◆ TASK TO CARRY OUT ◆
Return each entry below without any alteration.

◆ GIVEN ENTRIES ◆
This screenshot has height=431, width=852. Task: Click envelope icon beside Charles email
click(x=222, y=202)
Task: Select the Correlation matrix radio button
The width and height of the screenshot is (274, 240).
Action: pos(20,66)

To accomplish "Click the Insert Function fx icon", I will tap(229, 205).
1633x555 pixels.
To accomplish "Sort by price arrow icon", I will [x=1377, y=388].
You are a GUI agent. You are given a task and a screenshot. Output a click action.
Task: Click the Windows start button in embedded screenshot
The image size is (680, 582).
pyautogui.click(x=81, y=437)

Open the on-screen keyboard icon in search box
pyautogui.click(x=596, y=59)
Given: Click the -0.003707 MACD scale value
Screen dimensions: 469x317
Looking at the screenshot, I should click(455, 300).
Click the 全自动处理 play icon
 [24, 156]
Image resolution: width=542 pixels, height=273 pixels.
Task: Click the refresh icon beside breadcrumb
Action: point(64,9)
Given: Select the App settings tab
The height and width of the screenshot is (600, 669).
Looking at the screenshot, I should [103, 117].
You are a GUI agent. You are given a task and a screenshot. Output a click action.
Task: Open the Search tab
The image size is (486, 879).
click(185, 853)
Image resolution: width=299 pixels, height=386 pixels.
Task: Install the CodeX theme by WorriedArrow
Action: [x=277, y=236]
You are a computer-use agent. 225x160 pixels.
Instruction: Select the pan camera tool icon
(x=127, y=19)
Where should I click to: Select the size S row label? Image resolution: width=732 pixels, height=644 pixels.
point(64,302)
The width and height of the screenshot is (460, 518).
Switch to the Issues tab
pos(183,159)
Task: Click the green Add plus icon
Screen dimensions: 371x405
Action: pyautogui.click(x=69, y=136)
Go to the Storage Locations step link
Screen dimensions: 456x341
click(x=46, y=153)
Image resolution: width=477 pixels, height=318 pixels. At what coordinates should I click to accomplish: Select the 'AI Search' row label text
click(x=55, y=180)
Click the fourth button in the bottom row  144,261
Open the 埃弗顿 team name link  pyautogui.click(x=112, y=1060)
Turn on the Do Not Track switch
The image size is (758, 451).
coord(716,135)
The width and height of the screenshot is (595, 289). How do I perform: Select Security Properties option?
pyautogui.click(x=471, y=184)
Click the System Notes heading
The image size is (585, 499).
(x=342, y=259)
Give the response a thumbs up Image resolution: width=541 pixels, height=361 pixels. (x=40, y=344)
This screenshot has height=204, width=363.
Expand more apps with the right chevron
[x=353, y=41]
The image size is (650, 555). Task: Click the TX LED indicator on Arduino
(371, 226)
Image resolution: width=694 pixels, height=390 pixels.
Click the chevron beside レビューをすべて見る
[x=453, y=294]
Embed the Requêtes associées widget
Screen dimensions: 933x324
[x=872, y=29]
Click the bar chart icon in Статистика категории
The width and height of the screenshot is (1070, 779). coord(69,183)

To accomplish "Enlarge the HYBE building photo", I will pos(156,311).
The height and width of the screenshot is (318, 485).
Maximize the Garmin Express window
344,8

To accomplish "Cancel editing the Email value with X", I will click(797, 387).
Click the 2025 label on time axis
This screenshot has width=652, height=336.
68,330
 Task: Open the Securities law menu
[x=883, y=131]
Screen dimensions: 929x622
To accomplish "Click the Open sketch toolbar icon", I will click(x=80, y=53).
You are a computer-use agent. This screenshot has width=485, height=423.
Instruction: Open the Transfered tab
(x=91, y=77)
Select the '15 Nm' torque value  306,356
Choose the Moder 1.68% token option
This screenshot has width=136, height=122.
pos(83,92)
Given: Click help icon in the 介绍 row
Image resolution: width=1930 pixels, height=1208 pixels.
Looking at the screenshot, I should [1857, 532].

◆ EXERCISE RESULT ◆
This screenshot has height=431, width=852. Task: Click envelope icon beside Charles email
click(x=222, y=202)
Task: Select the Correlation matrix radio button
The width and height of the screenshot is (274, 240).
Action: pos(20,66)

To accomplish "Click the Insert Function fx icon", I will tap(229, 205).
1633x555 pixels.
To accomplish "Sort by price arrow icon", I will [x=1377, y=388].
You are a GUI agent. You are given a task and a screenshot. Output a click action.
Task: Click the Windows start button in embedded screenshot
The image size is (680, 582).
pyautogui.click(x=81, y=437)

Open the on-screen keyboard icon in search box
pyautogui.click(x=596, y=59)
Given: Click the -0.003707 MACD scale value
Screen dimensions: 469x317
Looking at the screenshot, I should click(455, 300).
Click the 全自动处理 play icon
 [24, 156]
Image resolution: width=542 pixels, height=273 pixels.
Task: Click the refresh icon beside breadcrumb
Action: point(64,9)
Given: Select the App settings tab
The height and width of the screenshot is (600, 669).
Looking at the screenshot, I should [103, 117].
You are a GUI agent. You are given a task and a screenshot. Output a click action.
Task: Open the Search tab
The image size is (486, 879).
click(185, 853)
Image resolution: width=299 pixels, height=386 pixels.
Task: Install the CodeX theme by WorriedArrow
Action: [x=277, y=236]
You are a computer-use agent. 225x160 pixels.
Instruction: Select the pan camera tool icon
(x=127, y=19)
Where should I click to: Select the size S row label? Image resolution: width=732 pixels, height=644 pixels.
point(64,302)
The width and height of the screenshot is (460, 518).
Switch to the Issues tab
pos(183,159)
Task: Click the green Add plus icon
Screen dimensions: 371x405
Action: pyautogui.click(x=69, y=136)
Go to the Storage Locations step link
Screen dimensions: 456x341
click(x=46, y=153)
Image resolution: width=477 pixels, height=318 pixels. At what coordinates should I click to accomplish: Select the 'AI Search' row label text
click(x=55, y=180)
Click the fourth button in the bottom row  144,261
Open the 埃弗顿 team name link  pyautogui.click(x=112, y=1060)
Turn on the Do Not Track switch
The image size is (758, 451).
coord(716,135)
The width and height of the screenshot is (595, 289). How do I perform: Select Security Properties option?
pyautogui.click(x=471, y=184)
Click the System Notes heading
The image size is (585, 499).
(x=342, y=259)
Give the response a thumbs up Image resolution: width=541 pixels, height=361 pixels. (x=40, y=344)
This screenshot has height=204, width=363.
Expand more apps with the right chevron
[x=353, y=41]
The image size is (650, 555). Task: Click the TX LED indicator on Arduino
(371, 226)
Image resolution: width=694 pixels, height=390 pixels.
Click the chevron beside レビューをすべて見る
[x=453, y=294]
Embed the Requêtes associées widget
Screen dimensions: 933x324
[x=872, y=29]
Click the bar chart icon in Статистика категории
The width and height of the screenshot is (1070, 779). coord(69,183)

To accomplish "Enlarge the HYBE building photo", I will pos(156,311).
The height and width of the screenshot is (318, 485).
Maximize the Garmin Express window
344,8

To accomplish "Cancel editing the Email value with X", I will click(797, 387).
Click the 2025 label on time axis
This screenshot has width=652, height=336.
68,330
 Task: Open the Securities law menu
[x=883, y=131]
Screen dimensions: 929x622
To accomplish "Click the Open sketch toolbar icon", I will click(x=80, y=53).
You are a computer-use agent. This screenshot has width=485, height=423.
Instruction: Open the Transfered tab
(x=91, y=77)
Select the '15 Nm' torque value  306,356
Choose the Moder 1.68% token option
This screenshot has width=136, height=122.
pos(83,92)
Given: Click help icon in the 介绍 row
Image resolution: width=1930 pixels, height=1208 pixels.
Looking at the screenshot, I should [1857, 532].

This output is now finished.